Senza voler tornare indietro di 27 anni a quando Mircea Lucescu lanciò nella mischia Paolo Cristallini da esterno basso, sono molti altri gli accorgimenti trovati in stagioni più recenti per completare il pacchetto difensivo. A cavallo fra due millenni e tra la C2 e la C1 Francesco D’Arrigo chiese più volte un sacrificio a Marco Moro, che di mestiere faceva l’ala destra. Nel 2003-04 l’infortunio capitato al terzino sinistro Capuano costrinse lo stopper Melucci ad arrangiarsi sull’esterno per quasi tutto il girone d’andata.

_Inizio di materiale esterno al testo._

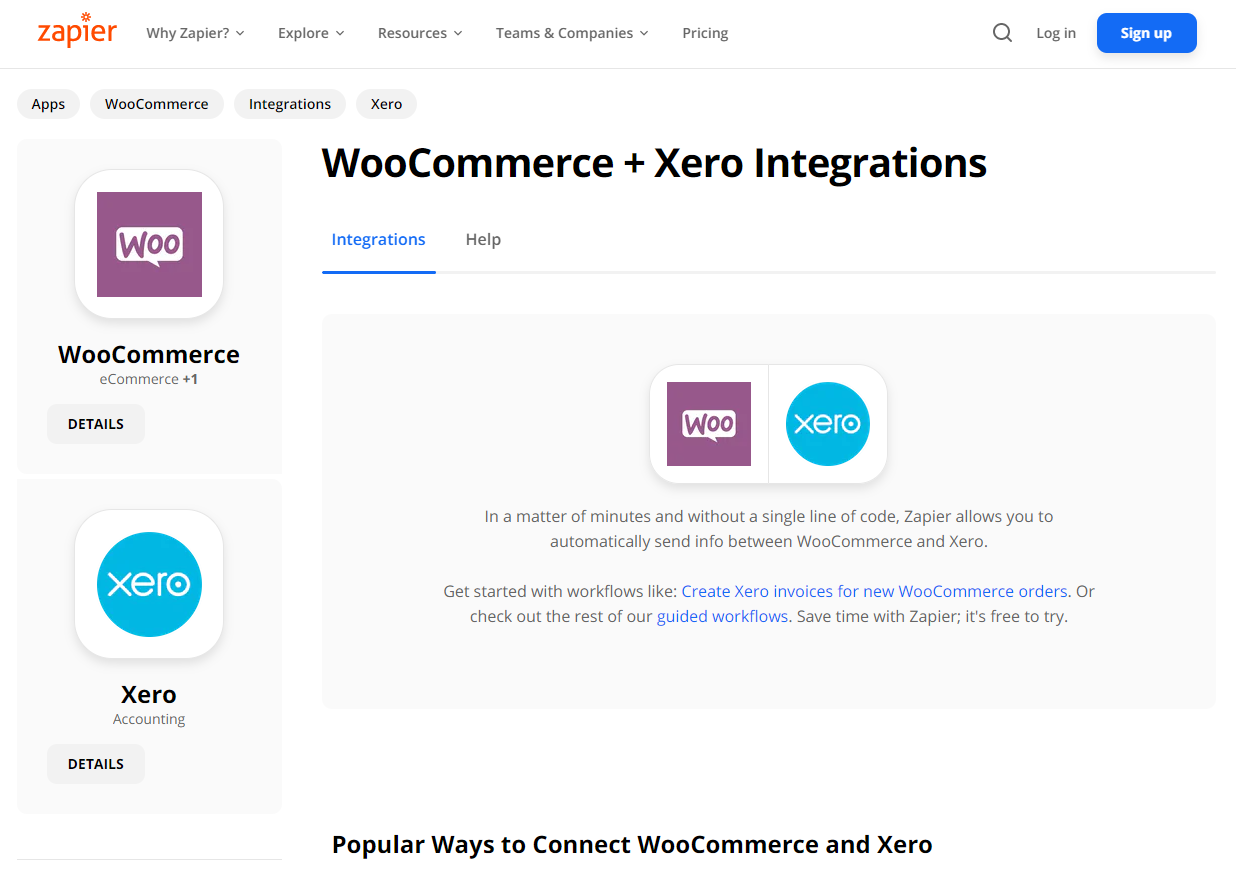Screen dimensions: 1236x890
Task: Click the Xero logo in sidebar
Action: 149,584
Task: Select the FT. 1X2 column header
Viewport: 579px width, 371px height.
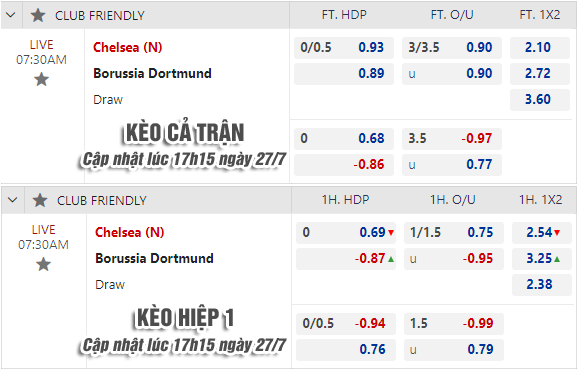Action: click(x=539, y=15)
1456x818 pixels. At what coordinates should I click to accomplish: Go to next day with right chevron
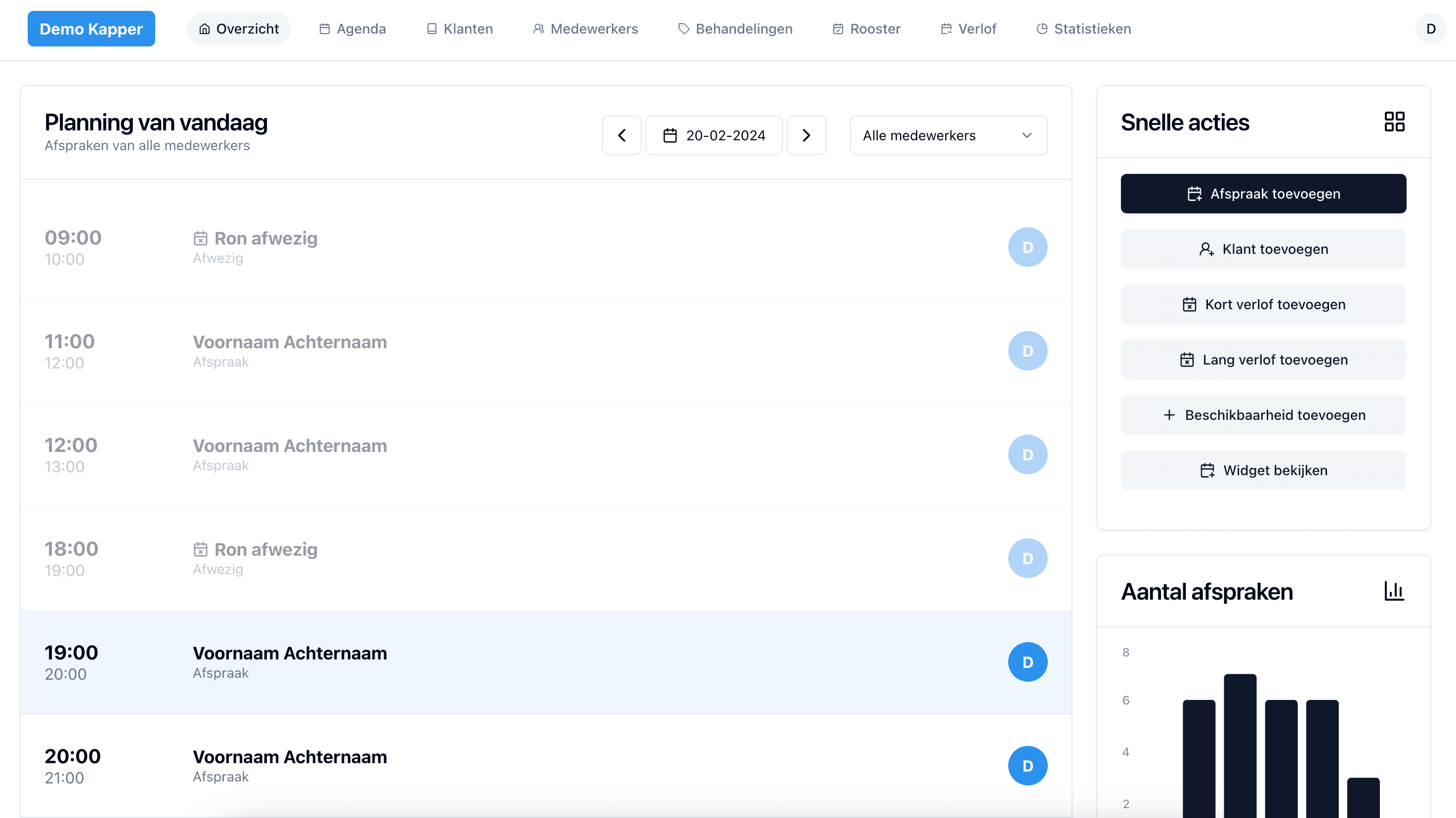pyautogui.click(x=806, y=135)
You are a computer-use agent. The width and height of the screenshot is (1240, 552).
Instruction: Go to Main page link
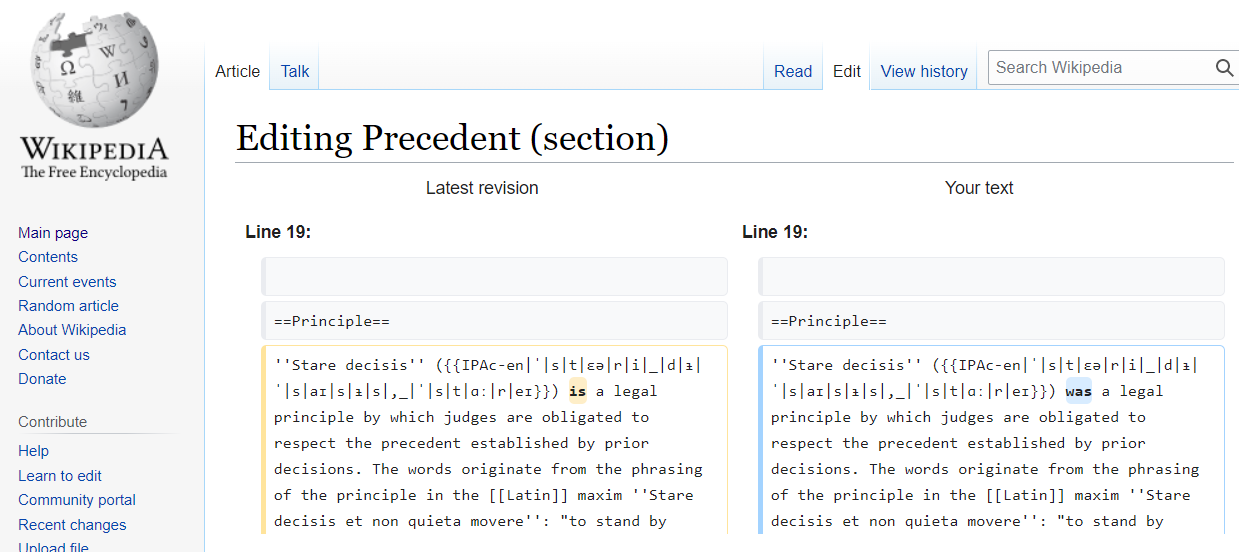[x=53, y=233]
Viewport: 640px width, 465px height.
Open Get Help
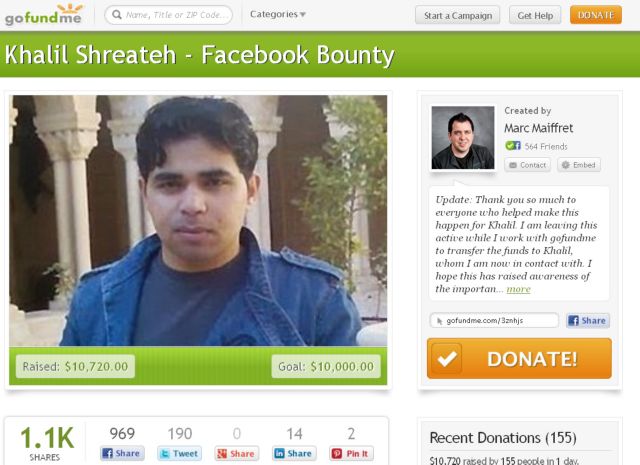535,15
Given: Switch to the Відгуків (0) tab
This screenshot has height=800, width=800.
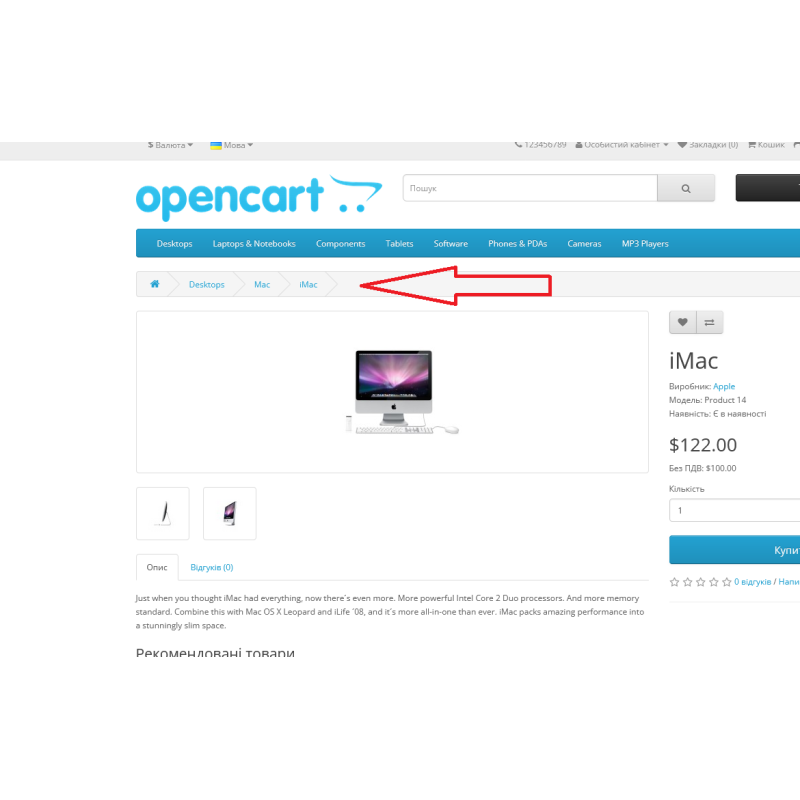Looking at the screenshot, I should click(x=212, y=567).
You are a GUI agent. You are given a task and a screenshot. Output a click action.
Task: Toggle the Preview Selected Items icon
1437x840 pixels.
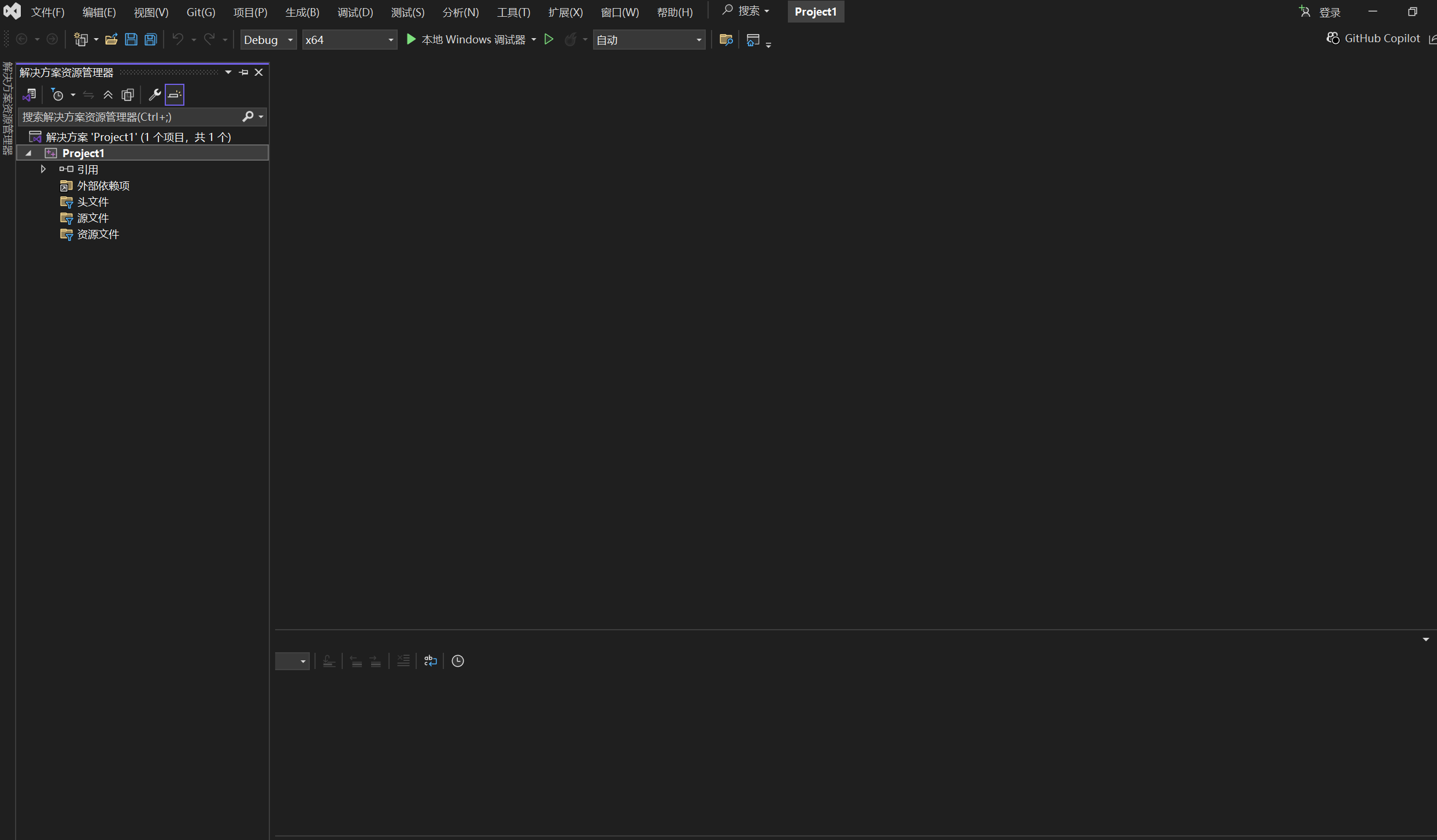pyautogui.click(x=174, y=94)
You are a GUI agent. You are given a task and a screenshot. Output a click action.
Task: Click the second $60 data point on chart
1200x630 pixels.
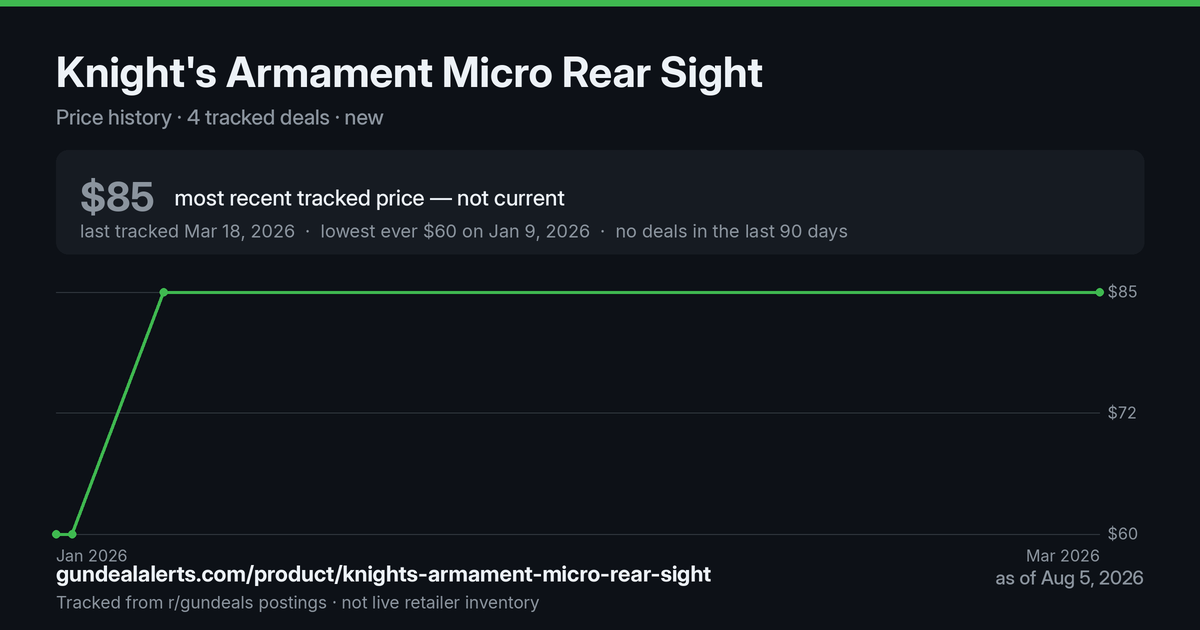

Anche Gabriel Raimondi, altro centrale difensivo, non esitò a percorrere su e giù la corsia mancina nel primo Pisa di Braglia (2006-07), che chiese gli straordinari anche a Dobrijevic, Chaib e D’Anna, elementi più offensivi che difensivi. Esempo successivi
furono Frediani, Napoli, Doveri, Ilari, Nocciolini; nel 2012-13 con Pane l’allora trentasettenne Antonio Buscè accettò, per scampoli di gara, la posizione di terzino in una difesa a 4, esattamente come faceva Mannini fino a domenica scorsa.